Headlines, Human Rights, Latin America & the Caribbean

RIGHTS-JAMAICA: A Life Savagely Interrupted

Dionne Jackson Miller

KINGSTON, Nov 21 2005 (IPS) - A high-profile human rights case here has left the government and a local lobby group apparently deadlocked, following a scathing report from the Inter-American Commission on Human Rights that was severely critical of the government’s actions.

The case concerned a mentally ill man, Michael Gayle, who was brutally kicked to death by a group of soldiers and policemen at a police barricade on Aug. 21, 1999.

Details of the Gayle case shocked the nation when they emerged at a coroner’s inquest into the matter, including accounts of the terrible suffering Gayle underwent. After being savagely beaten by security forces, he was taken to a police station and charged with assaulting an officer and resisting arrest, despite his mother’s pleas for him to be taken to a hospital.

Those requests were denied until he began vomiting blood, when he was taken to the hospital, seen and discharged, still in serious pain. Gayle’s family took him back to the hospital the next day, where he was not immediately seen by a doctor until he started to vomit what was later revealed to be his own faeces, due to internal damage and a ruptured stomach caused by the beating he was given.

The local Coroner’s Court in December 1999 returned a ruling of unlawful killing against all the security personnel present at the time of the beating and recommended that they all be charged with manslaughter. The director of public prosecutions, however, later ruled that there was not enough evidence to charge anyone.

Jamaicans for Justice, a local human rights lobby group, then took the case to the Inter American Commission on Human Rights, an organ of the Organisation of American States, a hemispheric grouping. The Commission recently released a report harshly critical of the Jamaican government.


The Commission found that the Jamaican government was responsible for violations of Gayle’s right to life under Article 4 of the American Convention on Human Rights, that the state violated his right to humane treatment under Article 5, including his right not to be subjected to torture, and that his right to personal liberty under Article 7 had been violated.

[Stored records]

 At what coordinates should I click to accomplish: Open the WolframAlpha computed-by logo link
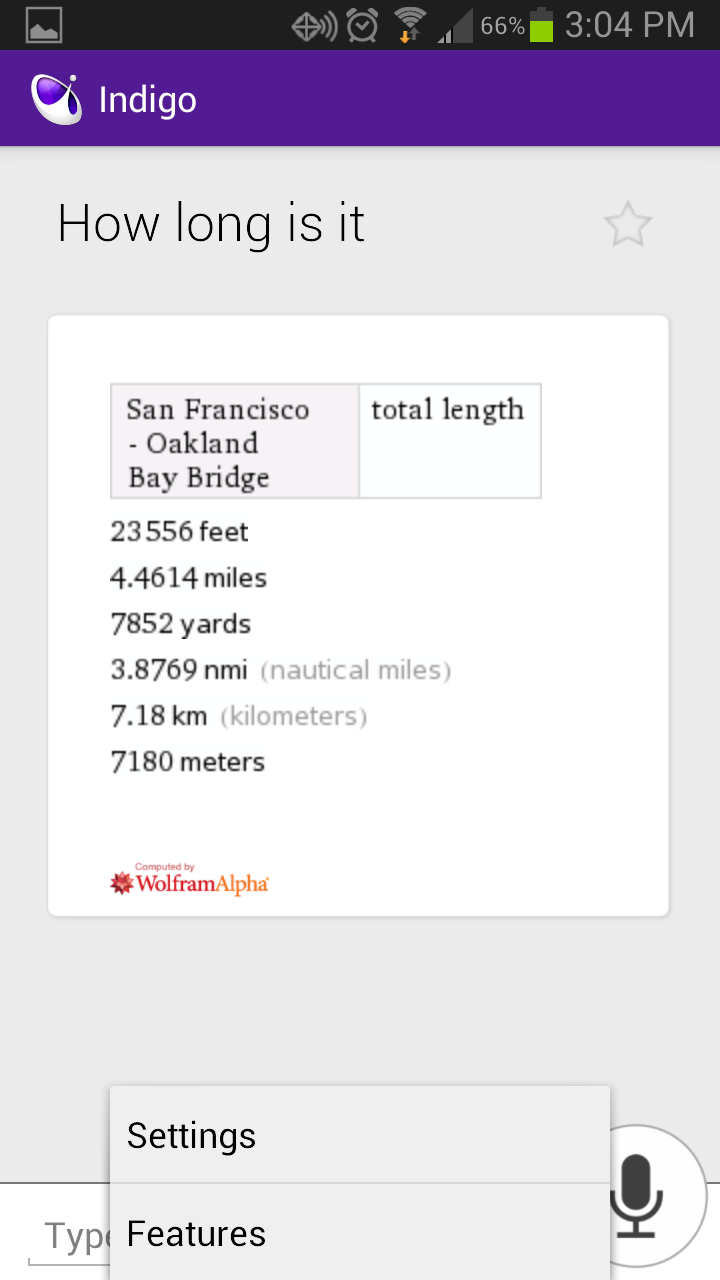pyautogui.click(x=190, y=880)
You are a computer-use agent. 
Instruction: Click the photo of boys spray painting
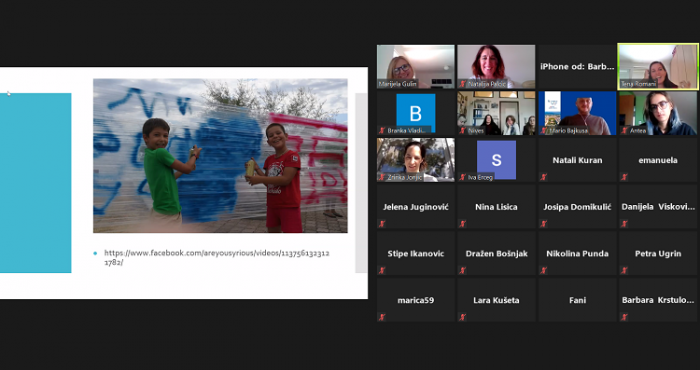click(x=220, y=156)
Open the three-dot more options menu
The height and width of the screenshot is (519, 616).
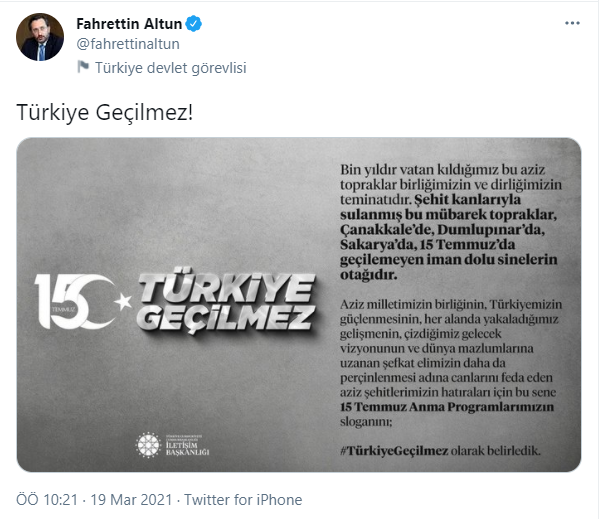click(x=572, y=23)
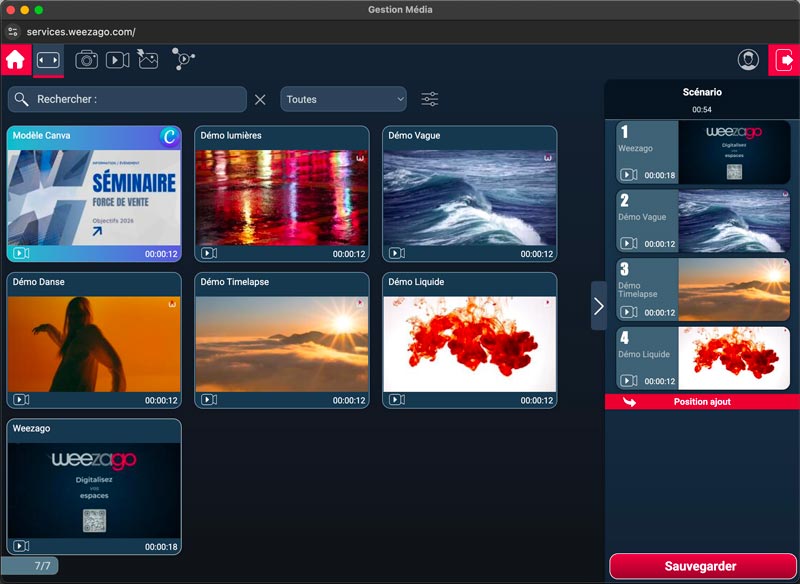Click the magnifier icon in the search bar
The image size is (800, 584).
[x=22, y=99]
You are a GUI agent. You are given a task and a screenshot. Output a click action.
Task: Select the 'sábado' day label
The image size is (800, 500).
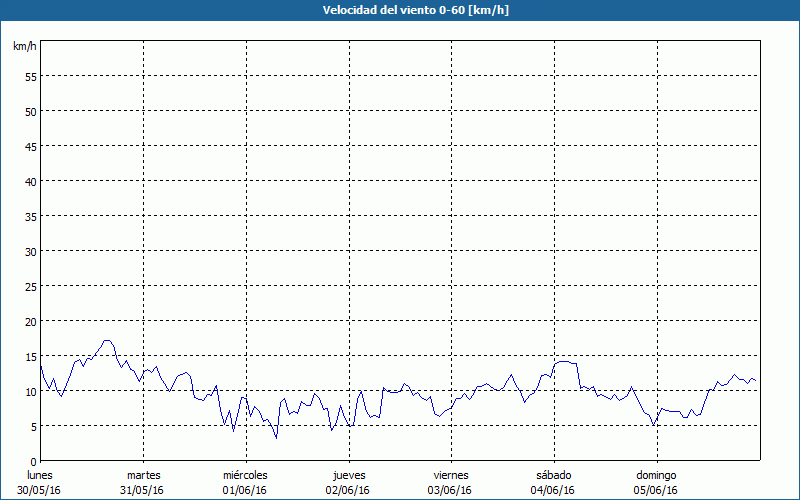click(553, 475)
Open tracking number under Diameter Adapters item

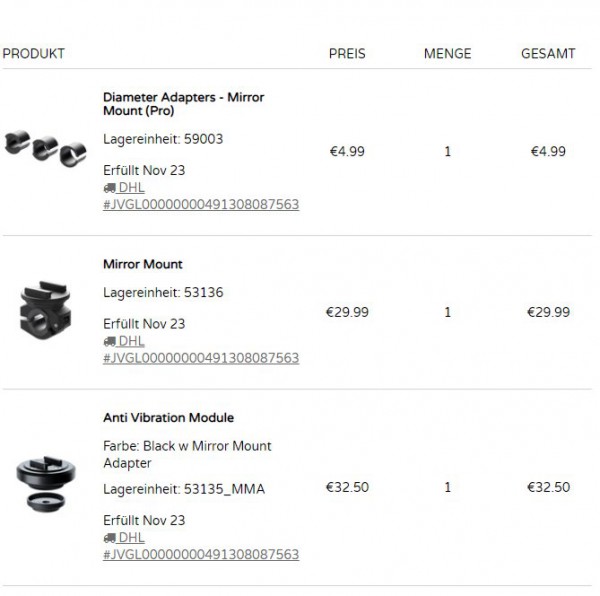(201, 205)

▸ REQUIRED WORK
a. List each article of the American Convention on Human Rights that the news report on the Michael Gayle case says was violated, with the right it covers.
b. Continue the news report on the Michael Gayle case from its last sentence.

▸ RESPONSES
a.
- Article 4: right to life
- Article 5: right to humane treatment, including the right not to be subjected to torture
- Article 7: right to personal liberty

b.
The Commission said that the police investigation “failed to accord with the minimum international standards governing the investigation of extra-judicial, arbitrary or summary executions”, and should have been conducted by a body independent of the police force and the army.

The report also criticised the director of public prosecutions’ actions in not bringing charges against any of the security personnel responsible. It rejected the government’s contention that the decisions of the DP cannot be questioned as the independence of the office is protected by the Jamaican constitution, and that the “international obligation assumed by a state cannot be superseded or made subject to the domestic laws of that state”.

The Commission called for the government to grant an “effective remedy” to Gayle’s family, including compensation for emotional damages suffered by Michael Gayle’s mother and next-of-kin Jenny Cameron, and an apology.

It called for the state to adopt legislative measures to undertake an impartial and thorough investigation into the human rights violations committed against Gayle for the purpose of identifying prosecuting and punishing all the persons who may be responsible for those violations; and adopting legislative measures to prevent future such violations.

Jamaicans for Justice is using the report as ammunition in its call for the government to make a proper apology to the family and increase the compensation payment of 46,000 dollars that has already been made to the family.

The government insists that it has already done or is in the process of doing everything that the Commission recommended, and has suggested that the Commission “has not fully grasped the nature of the Jamaican constitutional arrangements”.

Attorney-General Arnold Nicholson says that the government has accepted liability for Gayle’s death from the beginning and has always “sought to ensure justice” for his family.

To this end, he says, the government offered compensation to the family, and the amount paid was agreed on by lawyers representing Gayle’s family.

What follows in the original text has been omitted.